Magazine
Can Vietnam adapt its economic model to this era of geopolitical fragmentation – or will it become collateral damage in someone else’s trade war?
When U.S. President Donald Trump threatened Vietnam with a 46 percent tariff on April 2 – “Liberation Day” – he exposed a fundamental contradiction at the heart of the Southeast Asian country’s economic miracle. For years, Vietnam had perfected the art of being indispensable to both the United States and China – a nimble intermediary that helped both superpowers circumvent their own destructive trade war. Since 2017, its exports to the U.S. had nearly tripled, transforming it into a manufacturing powerhouse that seemed immune to geopolitical disruption.

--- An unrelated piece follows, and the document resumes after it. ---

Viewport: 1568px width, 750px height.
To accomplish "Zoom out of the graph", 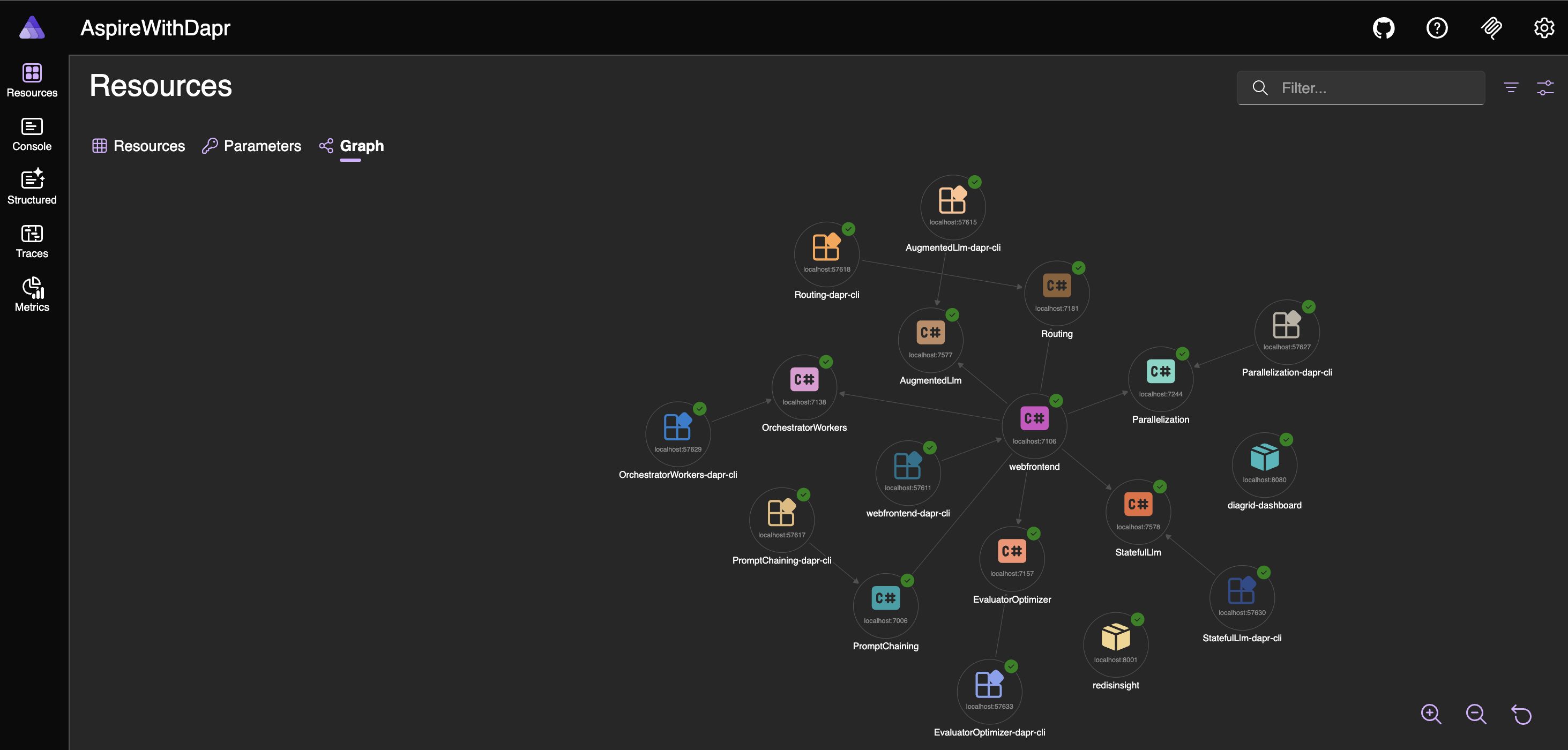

But as a Vietnamese proverb warns: When buffalo and oxen lock horns, mosquitoes suffer.
As Trump doubles down on decoupling from China, “connector economies” like Vietnam are caught in the crossfire. With a ballooning trade surplus with the United States – third only to China and Mexico in 2024 – Vietnam has drawn accusations of acting as a transshipment hub for Chinese goods. Trump’s senior counselor, Peter Navarro, went so far as to call the country “a colony of communist China.”
Although the initial tariff was eventually suspended, the threat rattled Vietnam’s economy. Its Purchasing Managers’ Index (PMI) plunged to 45.6 in April – its sharpest contraction since the pandemic. While May and June brought marginal rebounds, the index remained below the critical 50 mark, pointing to continued weakness in export orders.
True to form, Vietnam responded with its trademark agility. Within days of the “Liberation Day” announcement, To Lam, the general secretary of the Communist Party of Vietnam (CPV) and the country’s powerful new leader, was on the phone with Trump offering concessions. A flurry of diplomacy followed: a meeting with Chinese President Xi Jinping, trips to Moscow and Central Asia, and trade overtures to France and Thailand.
Hanoi eventually reached a deal with the U.S., yet the compromise – a dual-tariff system of 20 percent on Vietnamese-made goods and 40 percent on those deemed “transshipped” from China – was just a Band-Aid on a bullet wound.
Vietnam’s deeper dilemma is structural. As the United States and China decouple, the room for profitable neutrality narrows. The country can no longer just plug into the highest-return circuit. Economic globalization, which has powered Vietnam’s rise, is fracturing. The challenge now is existential: can Vietnam adapt its economic model to this era of geopolitical fragmentation – or will it become collateral damage in someone else’s trade war?